Your 20-Year Resume Is Now Worthless.

I look at a lot of resumes.

For a long time, the standard playbook for hiring was simple. You looked for the person with the most years of experience in the exact specific thing you needed done. If you needed a supply chain analyst, you found someone who had been analyzing supply chains for two decades.

They had the playbook memorized. They knew all the answers. You paid a premium for their memory.

But over the last year, the rules of the game have completely changed.

Today, a 22-year-old with a decent internet connection and an AI subscription can generate the exact same playbook in about fourteen seconds. They can process a million rows of supply chain data, write a beautifully formatted financial summary, and draft a marketing plan before lunch.

If your entire professional value is built on simply knowing the answers, your resume is now obsolete.
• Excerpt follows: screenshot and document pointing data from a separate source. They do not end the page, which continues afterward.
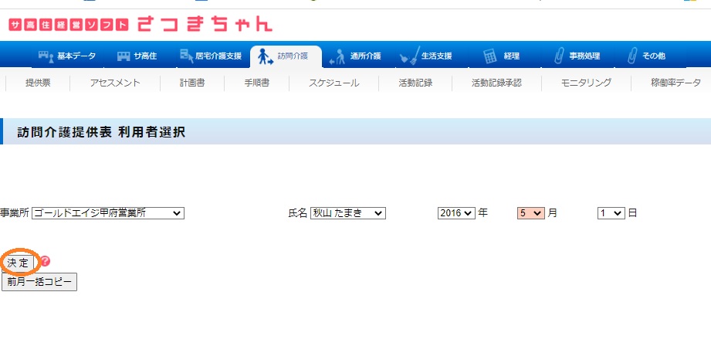Viewport: 711px width, 353px height.
Task: Open the month dropdown showing 5
Action: click(531, 213)
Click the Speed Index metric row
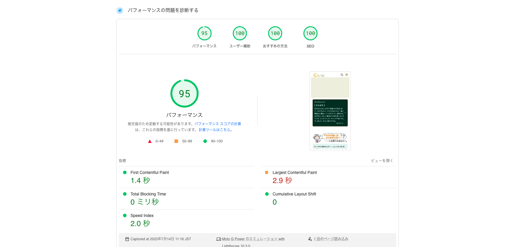 (x=142, y=215)
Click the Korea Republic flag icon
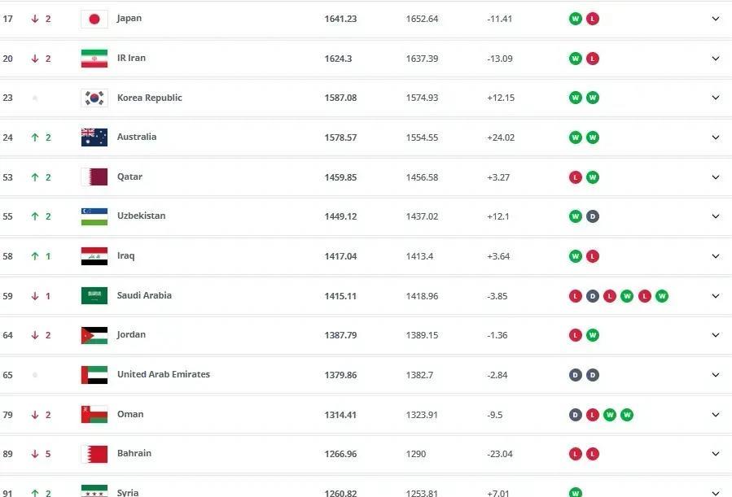Viewport: 732px width, 497px height. [x=94, y=98]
The machine already has the answers.

The End of the “Data Processor”

We are watching the death of the human data processor.
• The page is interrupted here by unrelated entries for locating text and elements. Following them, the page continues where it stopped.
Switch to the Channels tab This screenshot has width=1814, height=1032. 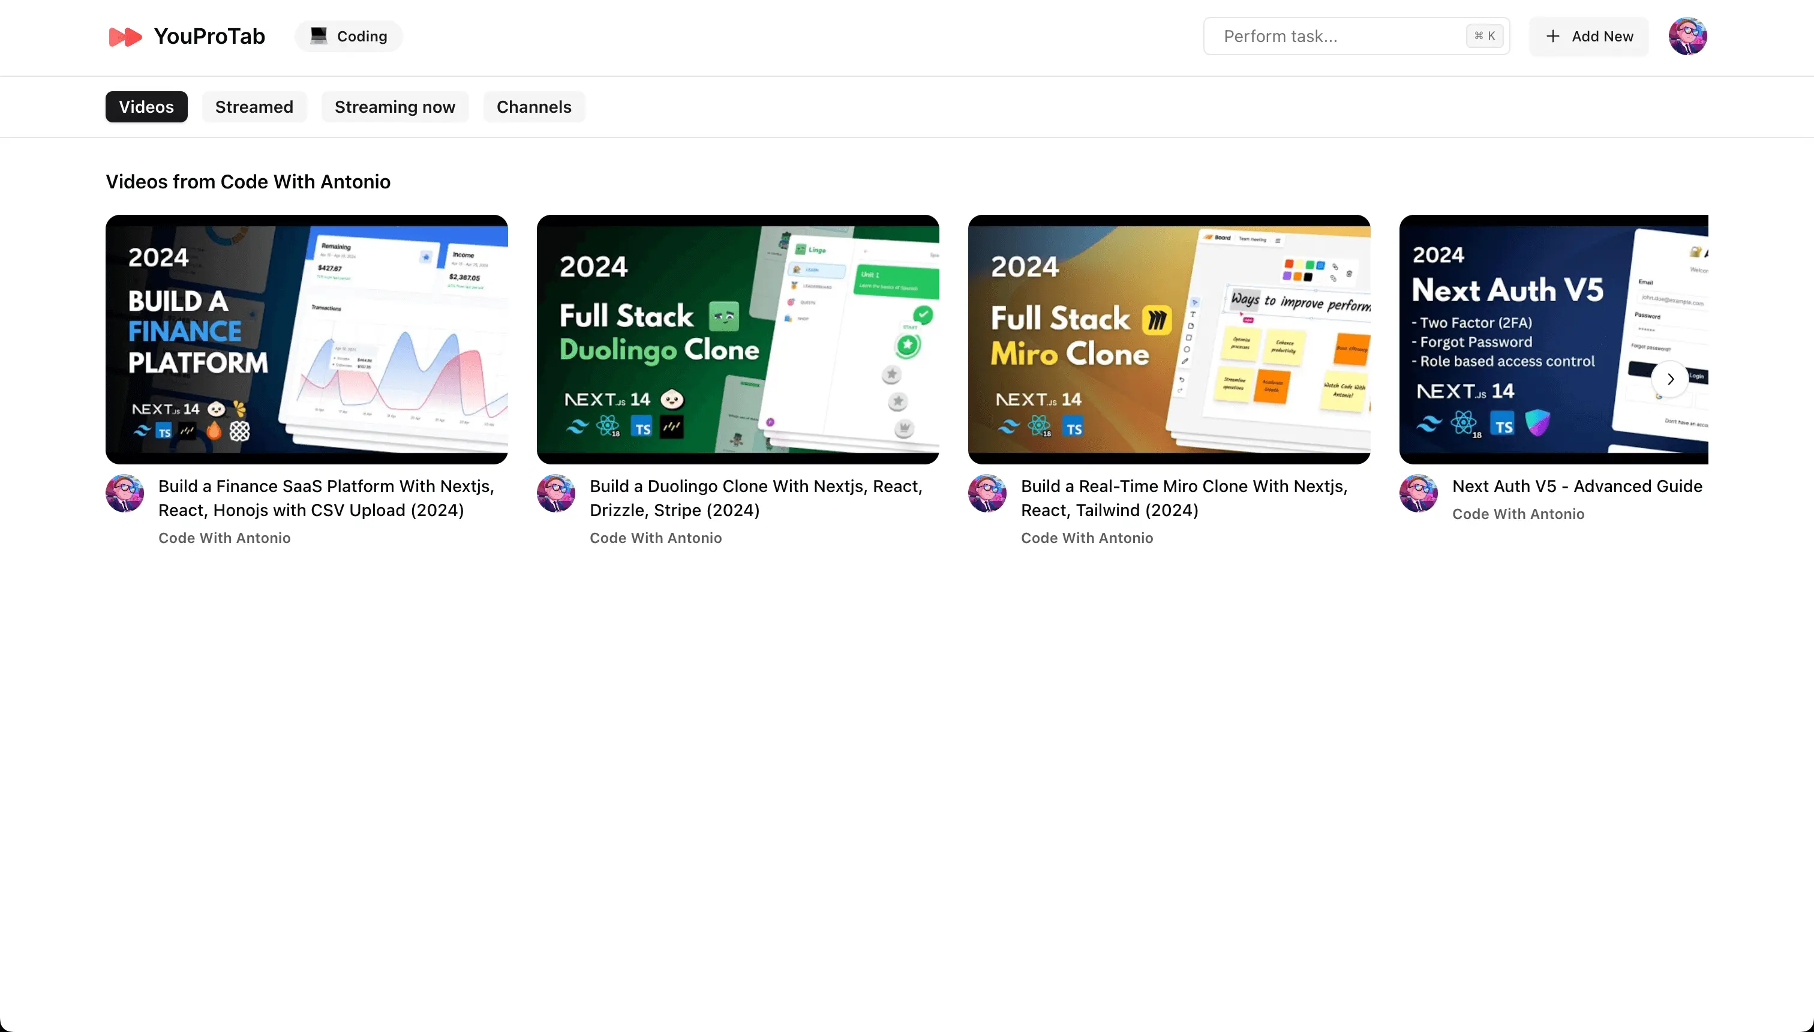pyautogui.click(x=534, y=106)
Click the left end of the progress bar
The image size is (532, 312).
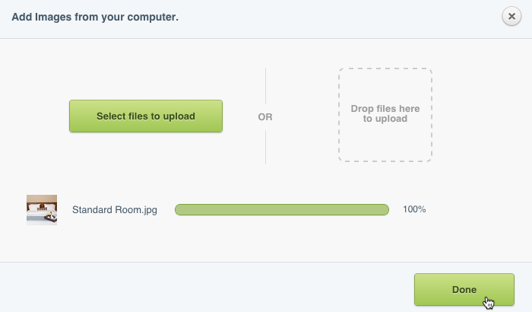tap(180, 209)
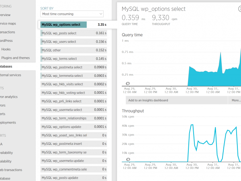This screenshot has width=241, height=181.
Task: Click Add to an Insights dashboard
Action: (x=148, y=100)
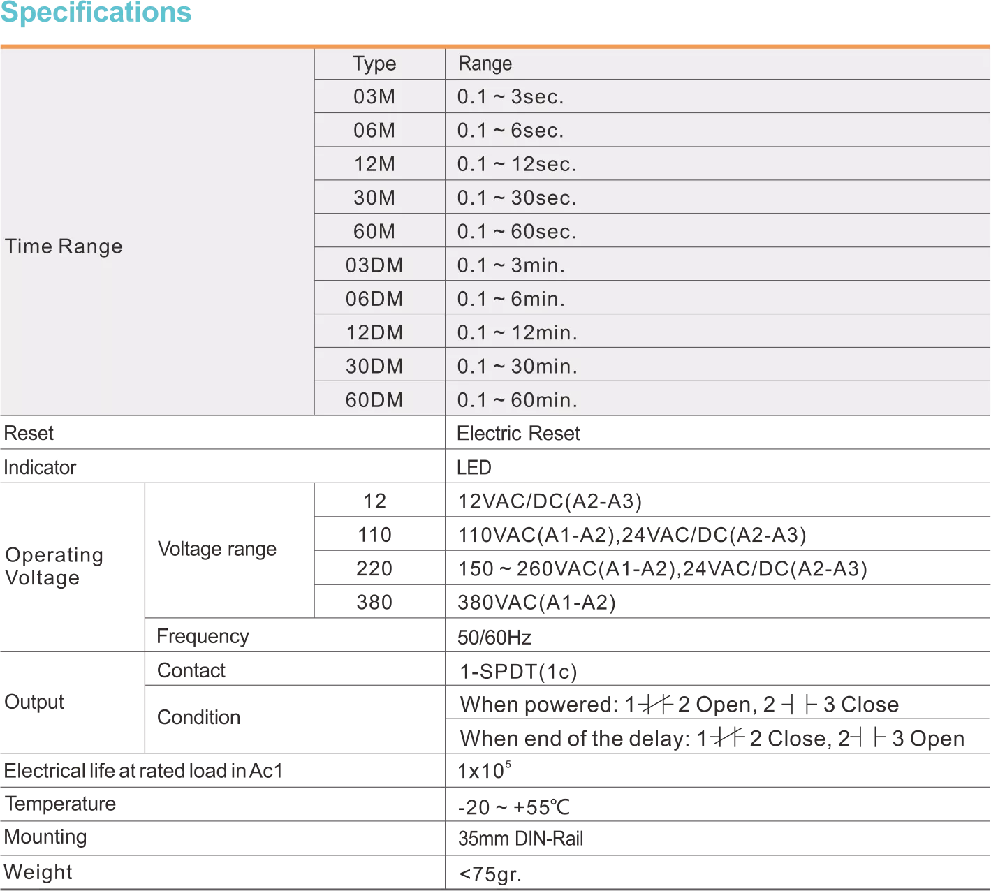Click the 0.1 ~ 3sec. range value

510,97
For the last twenty years, a massive portion of white-collar work was just moving information from one spreadsheet to another, formatting it, and summarizing it. AI does that instantly.

This terrifies a lot of people. They think AI is coming for their jobs. But what AI is actually doing is stripping away the robotic parts of our jobs, leaving only the things that make us human.
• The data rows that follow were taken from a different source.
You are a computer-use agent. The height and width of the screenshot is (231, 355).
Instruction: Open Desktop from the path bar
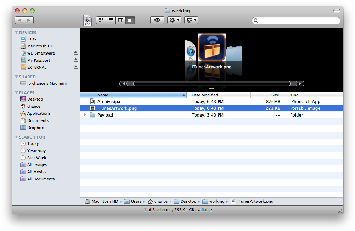pos(188,201)
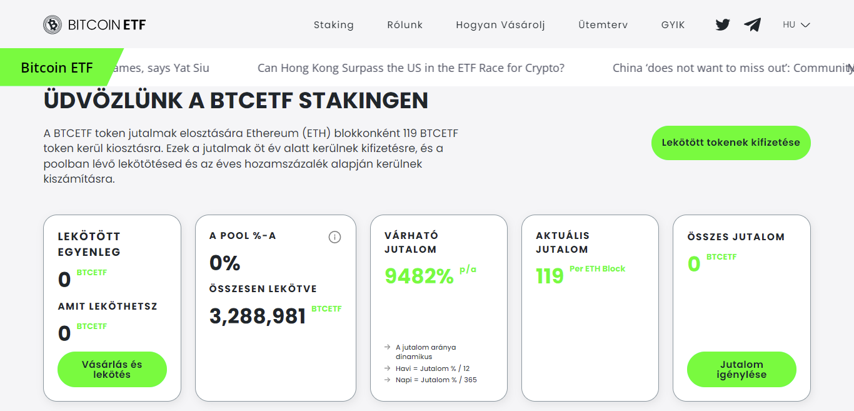The image size is (854, 411).
Task: Open the Hong Kong ETF race news headline
Action: coord(412,68)
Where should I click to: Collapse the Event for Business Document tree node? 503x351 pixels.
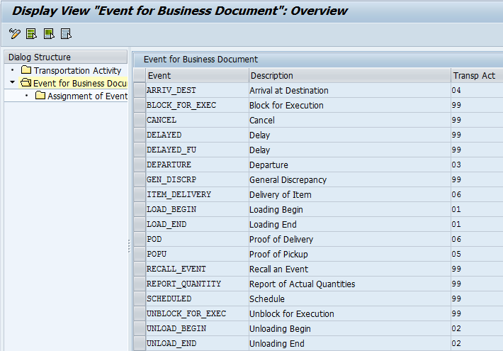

And the most valuable human trait is not memory. It is a curiosity.

The Curiosity Premium

AI is an answering machine. It cannot ask the right questions.

An AI cannot look at a weird anomaly in your cross-border shipping data and think, “Huh, that is weird. I wonder what happens if we change our routing through Mexico instead?” An AI cannot get on a call with an angry vendor partner, sense the actual frustration beneath their words, and pivot the negotiation strategy on the fly.

Experience tells you how things have always been done. Curiosity asks how things could be done differently tomorrow.

Over the last 18 years of building Ergode, we have hired hundreds of people. The ones who actually move the needle are never the ones who just follow the old playbook. The ones who win are the relentless question askers. They are the people who tinker, break things, and refuse to accept “because that is how we do it” as a valid answer.

Hire for the Question, Not the Answer

If you are a leader, you need to completely change how you interview.

Stop asking candidates what they know. Start asking them what they want to figure out. Give them a massive, messy problem and see if they get frustrated or if they get excited.

And if you are an employee worried about your future, stop relying on the last twenty years of your career to protect you.

The market no longer cares what you have memorized. It only cares how fast you can learn. Stop polishing your resume and start sharpening your curiosity.